Department of Philosophy, CUNY Graduate Center
New York, United States

Topic areas

Details

The human sciences (e.g. psychology, neuroscience, linguistics, economics, political science, history, anthropology, sociology, medicine, etc.) collectively aim to investigate our species. Projects undertaken within these sciences seek to describe and thereby explain how we think, feel, perceive, make judgments, interact with one another, use language, and much more.

Interestingly, the targets of many of these projects often involve normativity (e.g., thoughts or practices, regarding how things ought to be). We regularly judge actions to be right or wrong, artworks to be good or bad, linguistic utterances to be correct or incorrect, perceptual states to be veridical or illusory, and so on.  However, it is unclear whether the sorts of largely descriptive methods available to the human sciences can fully capture or explain these facets of human life. Accordingly, one might wonder how such normatively-loaded thoughts and practices impact the human sciences.

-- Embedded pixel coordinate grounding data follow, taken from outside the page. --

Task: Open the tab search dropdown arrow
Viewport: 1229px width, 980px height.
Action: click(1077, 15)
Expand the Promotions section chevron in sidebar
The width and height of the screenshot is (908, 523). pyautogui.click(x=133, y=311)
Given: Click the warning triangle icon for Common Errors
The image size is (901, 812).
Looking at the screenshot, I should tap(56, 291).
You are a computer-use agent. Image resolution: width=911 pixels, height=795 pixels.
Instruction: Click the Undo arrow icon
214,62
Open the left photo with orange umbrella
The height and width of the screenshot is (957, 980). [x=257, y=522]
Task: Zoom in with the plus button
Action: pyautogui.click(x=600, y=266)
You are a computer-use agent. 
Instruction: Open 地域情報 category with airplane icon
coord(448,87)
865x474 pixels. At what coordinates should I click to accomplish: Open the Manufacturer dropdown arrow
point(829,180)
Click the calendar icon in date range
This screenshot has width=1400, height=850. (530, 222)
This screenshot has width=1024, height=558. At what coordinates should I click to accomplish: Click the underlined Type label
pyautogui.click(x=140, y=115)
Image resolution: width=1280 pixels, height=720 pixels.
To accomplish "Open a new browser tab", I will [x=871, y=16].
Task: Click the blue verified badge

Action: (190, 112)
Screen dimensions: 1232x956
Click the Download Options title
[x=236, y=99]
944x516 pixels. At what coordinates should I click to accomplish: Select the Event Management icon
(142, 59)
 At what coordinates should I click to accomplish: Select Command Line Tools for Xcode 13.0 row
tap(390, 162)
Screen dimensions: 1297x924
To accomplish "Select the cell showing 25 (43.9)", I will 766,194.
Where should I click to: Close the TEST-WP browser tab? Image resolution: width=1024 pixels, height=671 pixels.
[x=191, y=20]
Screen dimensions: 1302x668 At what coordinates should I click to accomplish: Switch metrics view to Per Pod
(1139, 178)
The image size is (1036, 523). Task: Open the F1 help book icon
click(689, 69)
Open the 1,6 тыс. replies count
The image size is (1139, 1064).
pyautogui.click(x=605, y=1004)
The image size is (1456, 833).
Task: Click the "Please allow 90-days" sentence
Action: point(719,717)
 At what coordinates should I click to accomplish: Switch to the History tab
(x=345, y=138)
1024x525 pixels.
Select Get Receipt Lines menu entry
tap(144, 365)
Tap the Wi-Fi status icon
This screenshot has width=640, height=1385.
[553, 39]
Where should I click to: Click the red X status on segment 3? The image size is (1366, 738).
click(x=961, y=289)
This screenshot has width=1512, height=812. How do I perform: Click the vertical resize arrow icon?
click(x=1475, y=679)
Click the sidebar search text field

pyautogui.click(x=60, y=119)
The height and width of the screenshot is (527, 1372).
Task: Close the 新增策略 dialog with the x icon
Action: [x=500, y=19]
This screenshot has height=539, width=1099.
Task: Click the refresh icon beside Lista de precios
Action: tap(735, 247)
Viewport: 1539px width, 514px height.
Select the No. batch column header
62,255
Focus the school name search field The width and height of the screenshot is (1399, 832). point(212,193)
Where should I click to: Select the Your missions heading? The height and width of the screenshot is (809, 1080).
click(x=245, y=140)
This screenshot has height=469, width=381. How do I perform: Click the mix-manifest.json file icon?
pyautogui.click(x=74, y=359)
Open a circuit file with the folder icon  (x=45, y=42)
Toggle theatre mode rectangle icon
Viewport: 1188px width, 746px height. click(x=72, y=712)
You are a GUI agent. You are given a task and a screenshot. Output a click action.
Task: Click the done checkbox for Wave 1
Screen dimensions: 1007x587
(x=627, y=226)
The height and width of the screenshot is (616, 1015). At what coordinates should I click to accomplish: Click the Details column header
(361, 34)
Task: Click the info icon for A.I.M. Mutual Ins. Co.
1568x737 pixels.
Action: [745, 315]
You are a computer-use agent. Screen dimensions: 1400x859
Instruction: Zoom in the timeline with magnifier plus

Whatever the relationship between normativity   and the human sciences, it is certainly bidirectional.While normativity may create unique problems for or influence investigations in the human sciences, those investigations also tend to provide grounding for normative projects. Economic systems, health care services, political projects, and many other human institutions are often informed by the results of research in the human sciences. One might also wonder how exactly the results of various human science research projects can or should impact our normative thoughts and practices.

At this interdisciplinary conference, we are hoping to explore the complicated relationship between the human sciences and normativity. 

We welcome submissions that engage this topic from any area of philosophy, as well as from any of the human sciences or humanities, giving preference to work that engages that of our keynote speakers.

To submit, please send the following to [email protected] in two separate documents, in either .doc or .pdf format:

  • A cover sheet including the author’s name, university affiliation, contact information, title of paper, topic area, word count, and an abstract of no more than 250 words.
  • A paper prepared for blind review. Submissions should not exceed 4,000 words and should be suitable for a 40-minute presentation.